Number of Parameters and Tensor Sizes in a Convolutional Neural Network (CNN)

In this post, we share some formulas for calculating the sizes of tensors (images) and the number of parameters in a layer in a Convolutional Neural Network (CNN).

This post does not define basic terminology used in a CNN and assumes you are familiar with them. In this post, the word Tensor simply means an image with an arbitrary number of channels.

We will show the calculations using AlexNet as an example. So, here is the architecture of AlexNet for reference.

AlexNet has the following layers

Input: Color images of size 227x227x3. The AlexNet paper mentions the input size of 224×224 but that is a typo in the paper.
Conv-1: The first convolutional layer consists of 96 kernels of size 11×11 applied with a stride of 4 and padding of 0.
MaxPool-1: The maxpool layer following Conv-1 consists of pooling size of 3×3 and stride 2.
Conv-2: The second conv layer consists of 256 kernels of size 5×5 applied with a stride of 1 and padding of 2.
MaxPool-2: The maxpool layer following Conv-2 consists of pooling size of 3×3 and a stride of 2.
Conv-3: The third conv layer consists of 384 kernels of size 3×3 applied with a stride of 1 and padding of 1.
Conv-4: The fourth conv layer has the same structure as the third conv layer. It consists of 384 kernels of size 3×3 applied with a stride of 1 and padding of 1.
Conv-5: The fifth conv layer consists of 256 kernels of size 3×3 applied with a stride of 1 and padding of 1.
MaxPool-3: The maxpool layer following Conv-5 consists of pooling size of 3×3 and a stride of 2.
FC-1: The first fully connected layer has 4096 neurons.
FC-2: The second fully connected layer has 4096 neurons.
FC-3: The third fully connected layer has 1000 neurons.

Next, we will use the above architecture to explain

How to calculate the tensor size at each stage
How to calculate the total number of parameters in the network

Size of the Output Tensor (Image) of a Conv Layer

Let’s define

$O$ = Size (width) of output image.
$I$ = Size (width) of input image.
$K$ = Size (width) of kernels used in the Conv Layer.
$N$ = Number of kernels.
$S$ = Stride of the convolution operation.
$P$ = Padding.

The size ( $O$ ) of the output image is given by

$O = \frac{I - K + 2P}{S} + 1$

The number of channels in the output image is equal to the number of kernels $N$ .

Example: In AlexNet, the input image is of size 227x227x3. The first convolutional layer has 96 kernels of size 11x11x3. The stride is 4 and padding is 0. Therefore the size of the output image right after the first bank of convolutional layers is

$O = \frac{ 227 - 11 + 2 \times 0 }{4} + 1 = 55$

So, the output image is of size 55x55x96 ( one channel for each kernel ).

We leave it for the reader to verify the sizes of the outputs of the Conv-2, Conv-3, Conv-4 and Conv-5 using the above image as a guide.

Size of Output Tensor (Image) of a MaxPool Layer

Let’s define

$O$ = Size (width) of output image.
$I$ = Size (width) of input image.
$S$ = Stride of the convolution operation.
$P_s$ = Pool size.

The size ( $O$ ) of the output image is given by

$O = \frac{ I - P_s }{S} + 1$

Note that this can be obtained using the formula for the convolution layer by making padding equal to zero and keeping $P_s$ same as the kernel size.
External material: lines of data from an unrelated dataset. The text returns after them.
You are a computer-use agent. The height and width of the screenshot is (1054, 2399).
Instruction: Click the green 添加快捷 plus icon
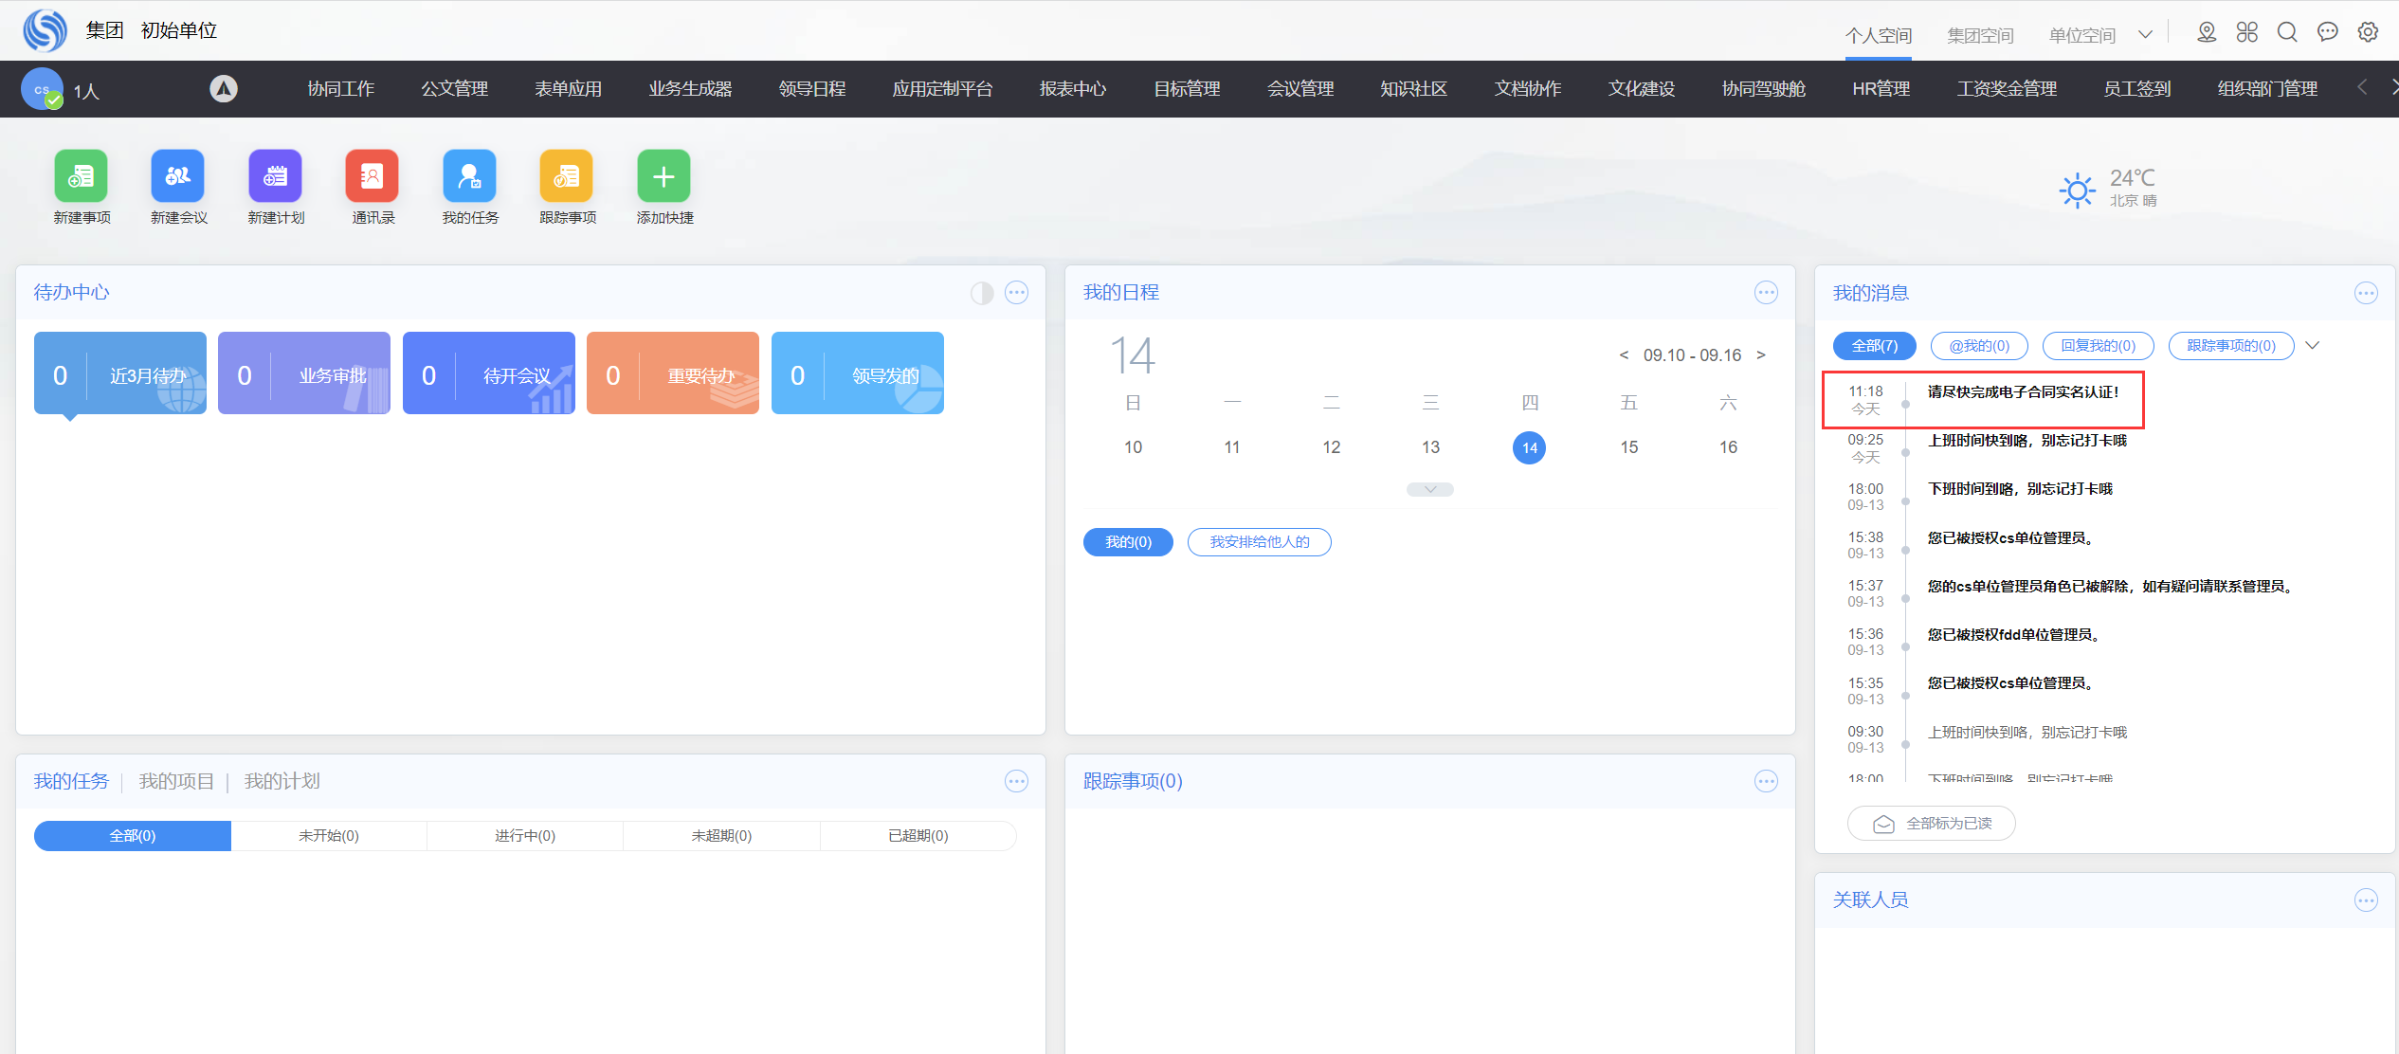coord(664,176)
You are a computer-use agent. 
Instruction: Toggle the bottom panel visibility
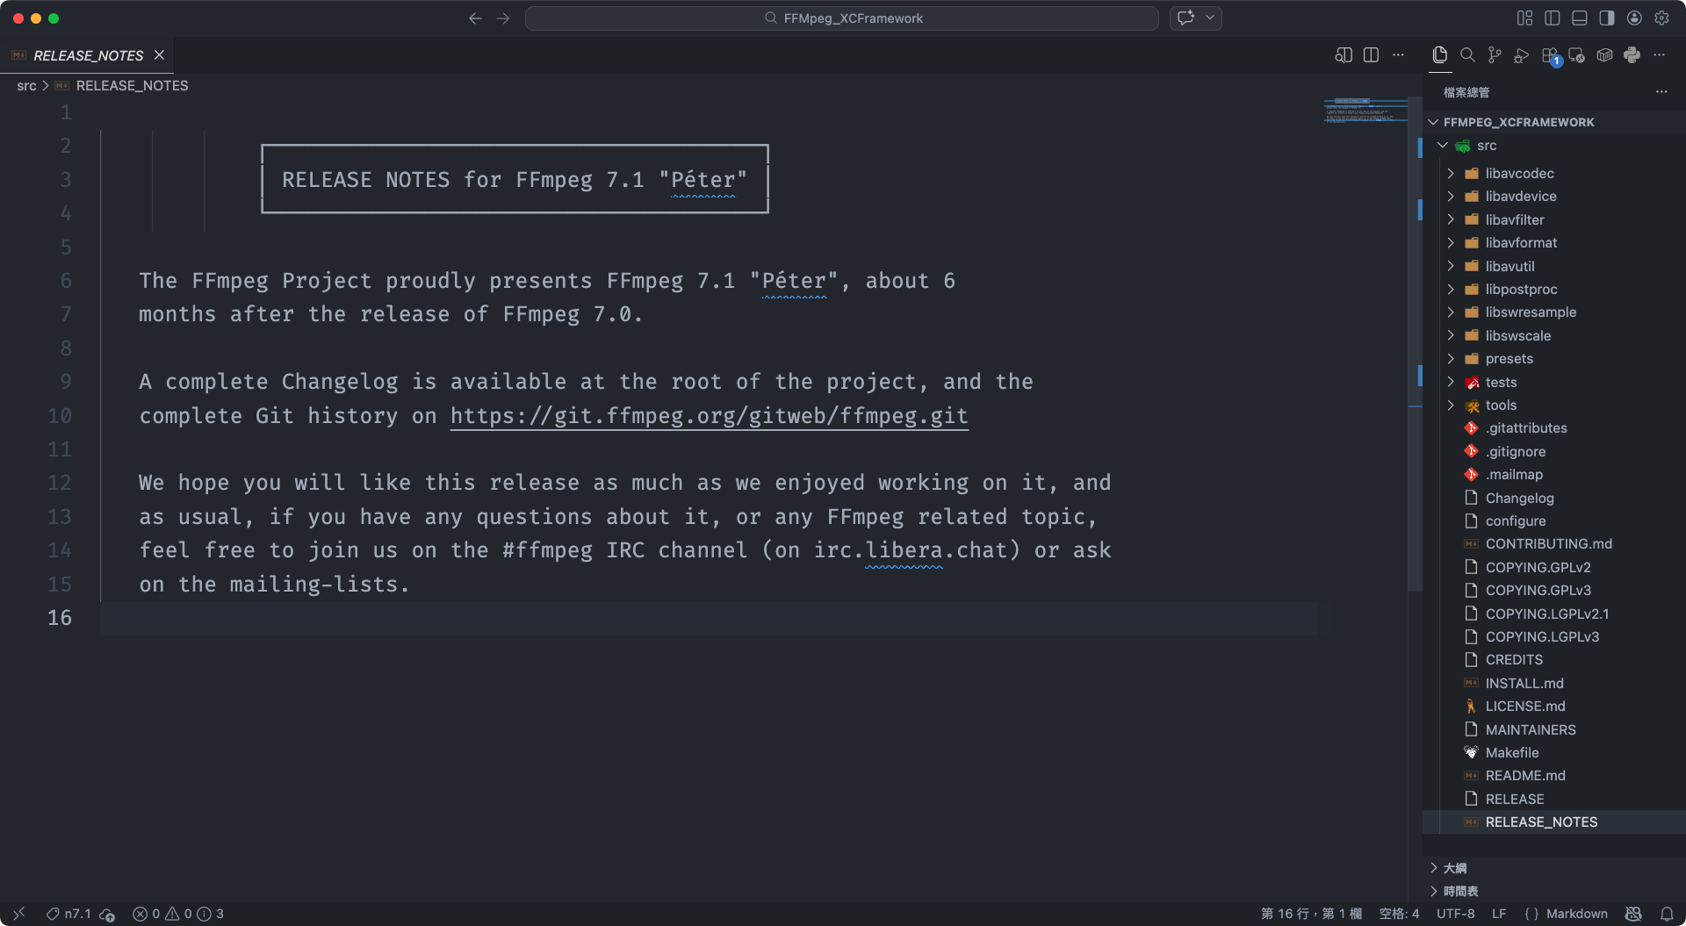pos(1580,18)
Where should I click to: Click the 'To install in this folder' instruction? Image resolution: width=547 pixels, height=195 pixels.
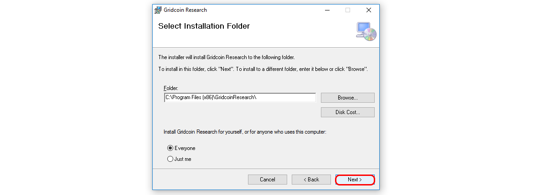[x=263, y=69]
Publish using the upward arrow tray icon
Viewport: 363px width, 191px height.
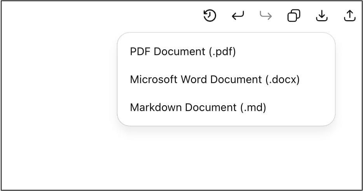349,16
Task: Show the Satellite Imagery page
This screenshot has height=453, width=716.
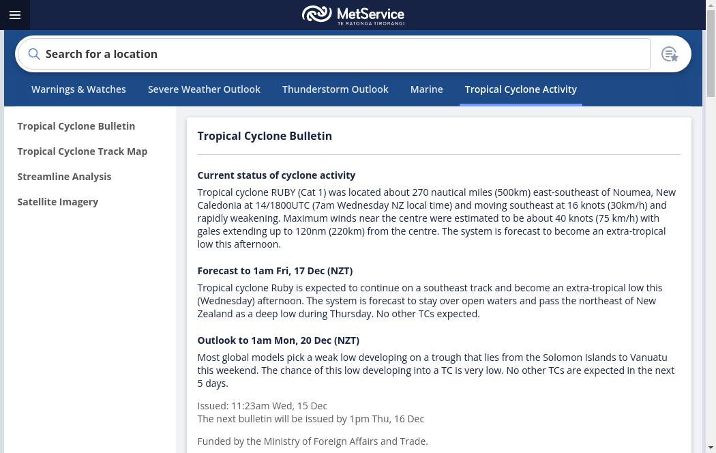Action: (x=58, y=202)
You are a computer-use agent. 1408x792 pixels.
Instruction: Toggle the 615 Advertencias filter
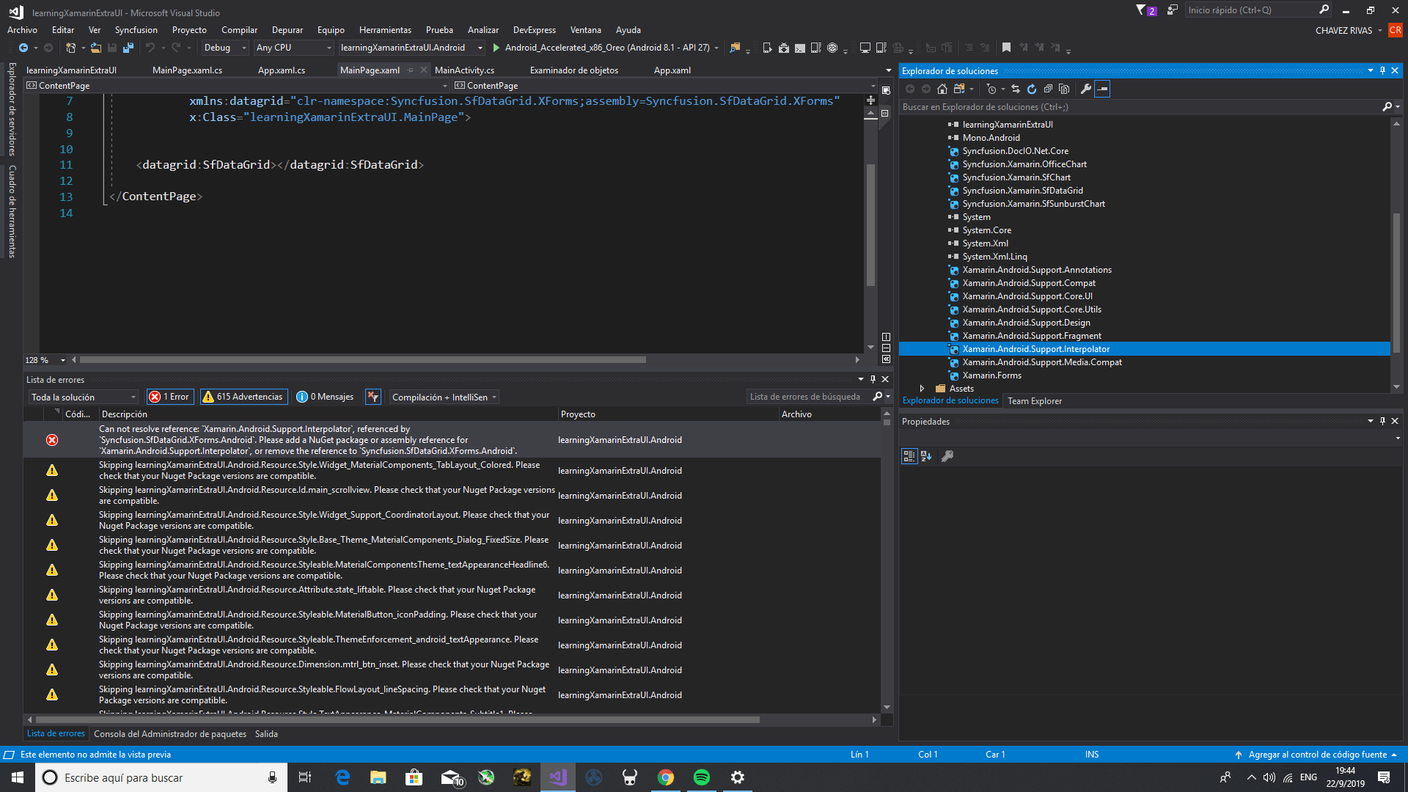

But unlike the convolution layer, the number of channels in the maxpool layer’s output is unchanged.

Example: In AlexNet, the MaxPool layer after the bank of convolution filters has a pool size of 3 and stride of 2. We know from the previous section, the image at this stage is of size 55x55x96. The output image after the MaxPool layer is of size

$O = \frac{ 55 - 3 }{2} + 1 = 27$

So, the output image is of size 27x27x96.

We leave it for the reader to verify the sizes of the outputs of MaxPool-2 and MaxPool-3.

Size of the output of a Fully Connected Layer

A fully connected layer outputs a vector of length equal to the number of neurons in the layer.

Summary: Change in the size of the tensor through AlexNet

In AlexNet, the input is an image of size 227x227x3. After Conv-1, the size of changes to 55x55x96 which is transformed to 27x27x96 after MaxPool-1. After Conv-2, the size changes to 27x27x256 and following MaxPool-2 it changes to 13x13x256. Conv-3 transforms it to a size of 13x13x384, while Conv-4 preserves the size and Conv-5 changes the size back go 27x27x256. Finally, MaxPool-3 reduces the size to 6x6x256. This image feeds into FC-1 which transforms it into a vector of size 4096×1. The size remains unchanged through FC-2, and finally, we get the output of size 1000×1 after FC-3.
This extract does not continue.